We publish data on complaints within our annual report. During April 2012 to March 2013 the trust received 430 complaints.

Of these complaints 19.8pc were upheld, 30.8pc were partially upheld, 40.4pc were not upheld by the trust and 9pc of complaints were stood down.

Twenty complainants requested review of their complaint by the Parliamentary and Health Service Ombudsman.

Has the trust met Mr Dunham's family to speak to them? Has the trust apologised about what happened or do you want to do so through the papers?

Staff have met with Mr Dunham's family and have said how sorry we are their loss and have apologised. We have already planned to meet with the family in six months' time to show that we have done what we said we would do.

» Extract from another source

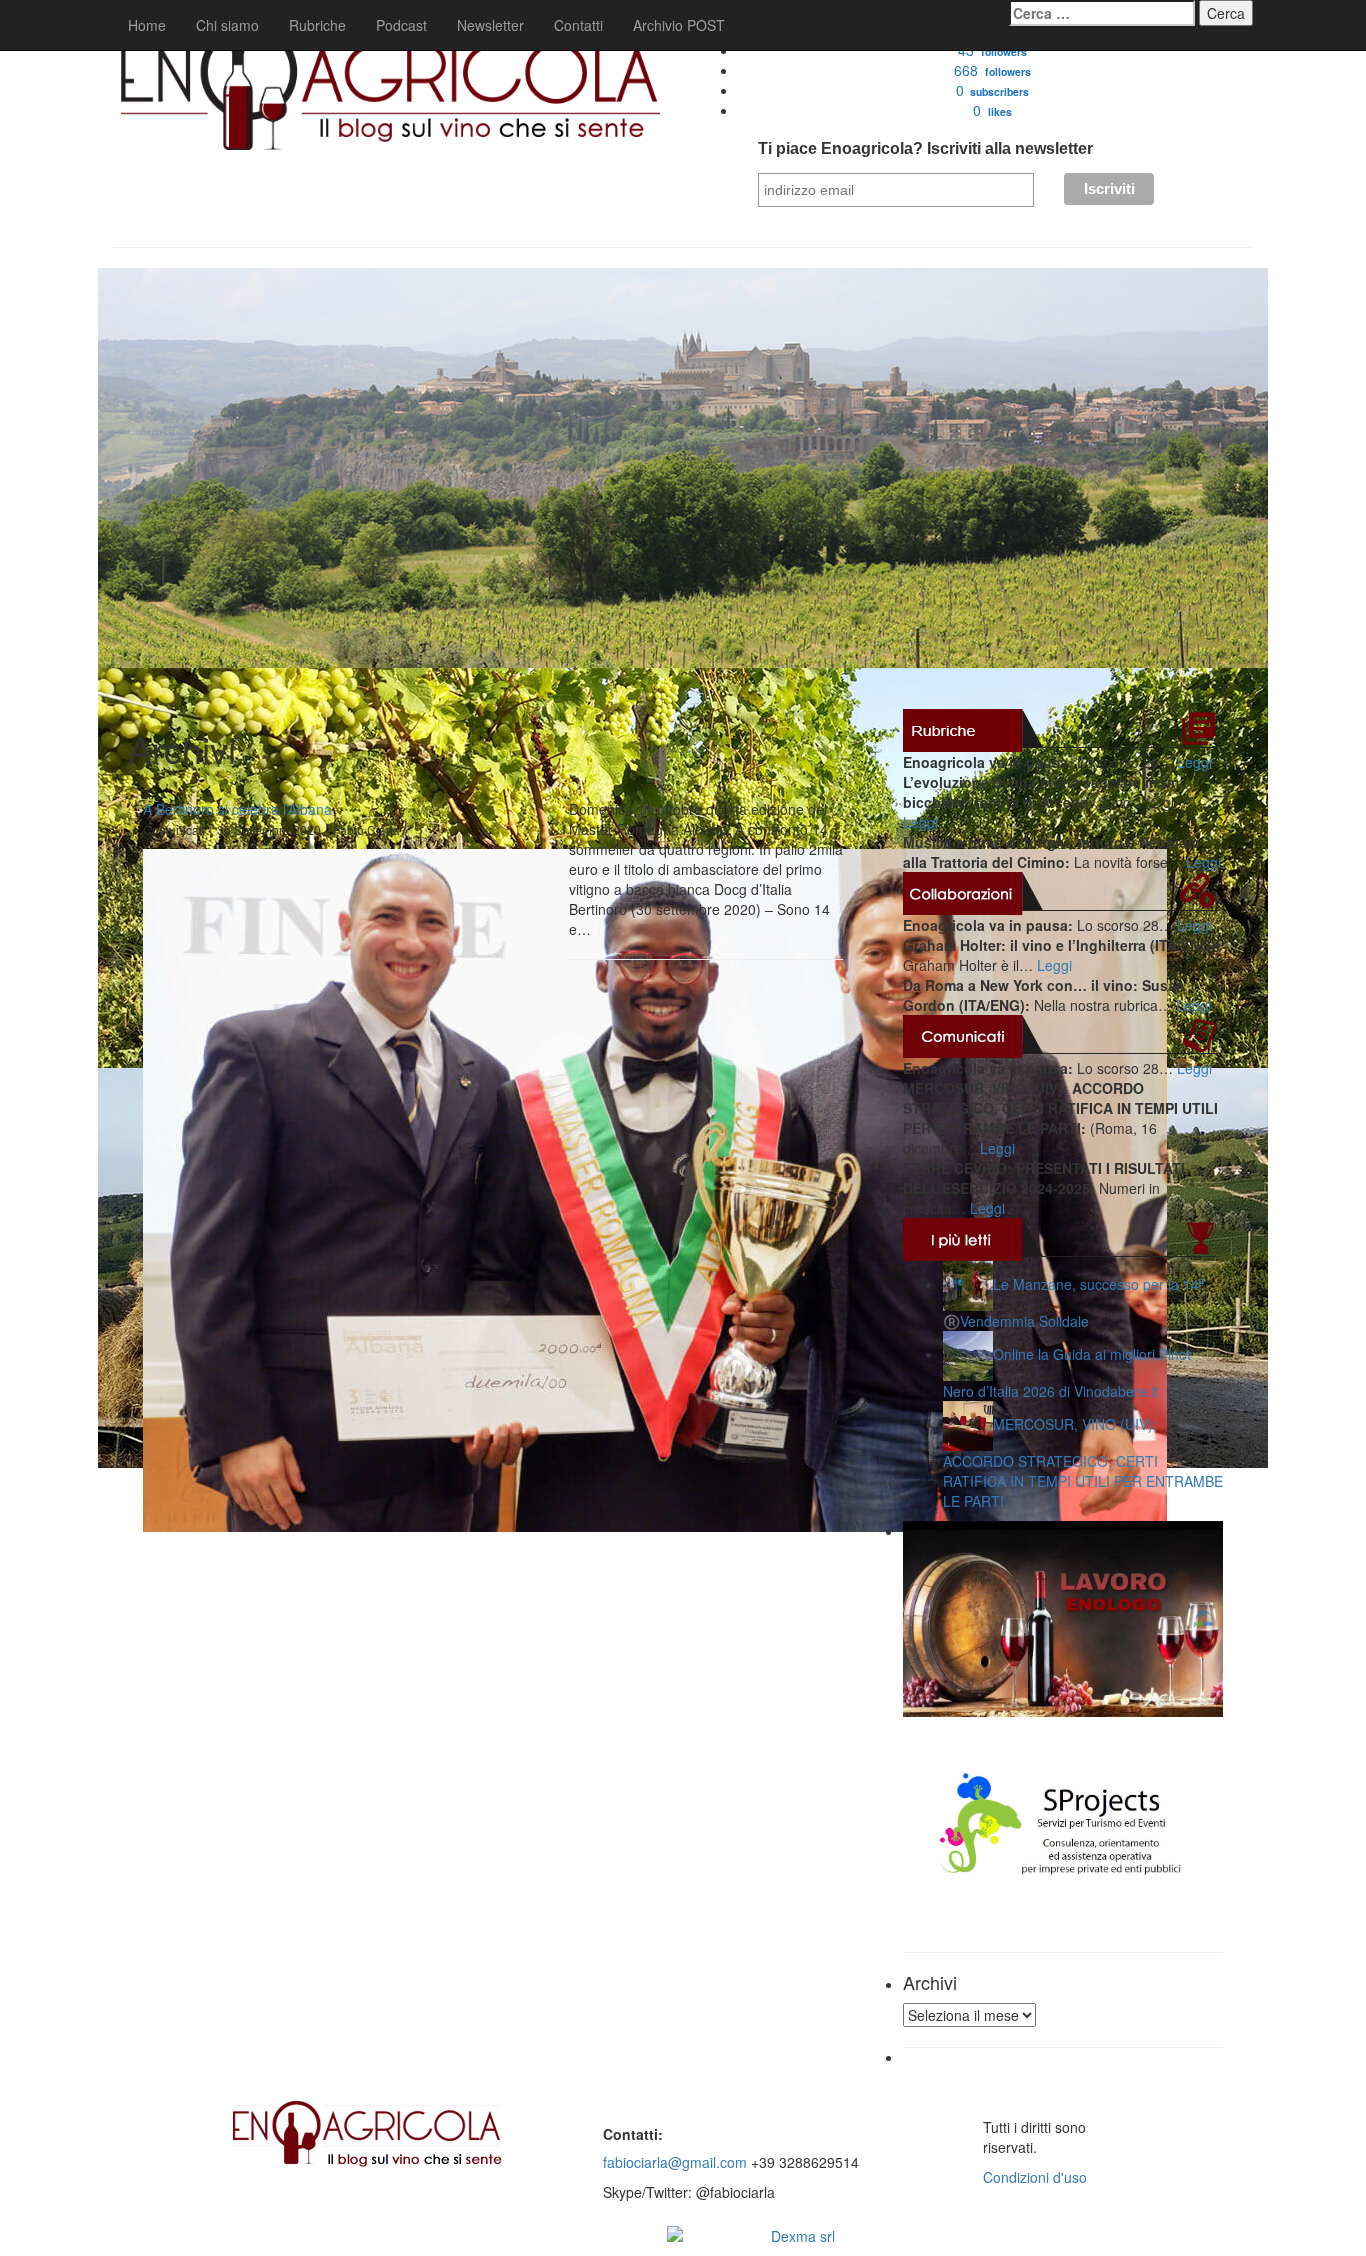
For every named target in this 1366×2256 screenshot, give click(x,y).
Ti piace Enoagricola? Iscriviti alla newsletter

Do you want to say something to reassure people in Norfolk and Suffolk that the issues surrounding Mr Dunham's treatment will not happen again?

The trust puts patient safety at the heart of everything it does and when things do go wrong we have a good track record in responding to concerns and making improvements. We are determined that lessons are learnt and we have already made changes to the areas highlighted by the coroner.

As part of the Access and Assessment Team we also report daily to the Clinical Commissioning Groups on how quickly referrals are being processed so there is instant feedback on any potential gaps or issues.

The trust plans to reduce 500 jobs and cut 20pc of inpatient beds as part of a strategy to save money over the next four years. Is that not likely to lead to more 'deficiencies' in the future?

Some funding has been secured from the Norfolk CCGs to help us ensure that staffing levels, skill mix and the ability to deliver safe services are not negatively affected by the changes we are making.

Following our staff consultation, we have made a number of changes to the service strategy. As a result the trust has recently publicly updated the proposed reduction in staffing levels. As we progress through the implementation of the trust service strategy final staff numbers will become clearer. We believe a reduction of 400 posts is more accurate.

This week the trust has updated the Norfolk Health Overview and Scrutiny Committee of its plans, where patient safety was a key area for discussion. We will continue to work with them throughout the service strategy implementation.